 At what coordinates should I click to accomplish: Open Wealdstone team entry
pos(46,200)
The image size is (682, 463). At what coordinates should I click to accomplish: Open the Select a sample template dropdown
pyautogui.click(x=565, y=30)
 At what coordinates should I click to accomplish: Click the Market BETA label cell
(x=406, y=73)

-*-

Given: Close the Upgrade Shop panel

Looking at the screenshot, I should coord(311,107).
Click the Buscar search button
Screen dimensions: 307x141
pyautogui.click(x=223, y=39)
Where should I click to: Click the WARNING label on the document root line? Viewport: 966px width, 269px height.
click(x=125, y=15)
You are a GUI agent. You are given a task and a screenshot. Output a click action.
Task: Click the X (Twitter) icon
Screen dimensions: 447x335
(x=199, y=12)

-*-

◆ **What you are asked to do**
Print again the lines of the entries above that fall between the line holding "Given: Close the Upgrade Shop panel" and the line holding "Task: Click the X (Twitter) icon", inclusive, exactly as they stand.

◆ **Response to this exercise**
Given: Close the Upgrade Shop panel

Looking at the screenshot, I should coord(311,107).
Click the Buscar search button
Screen dimensions: 307x141
pyautogui.click(x=223, y=39)
Where should I click to: Click the WARNING label on the document root line? Viewport: 966px width, 269px height.
click(x=125, y=15)
You are a GUI agent. You are given a task and a screenshot. Output a click action.
Task: Click the X (Twitter) icon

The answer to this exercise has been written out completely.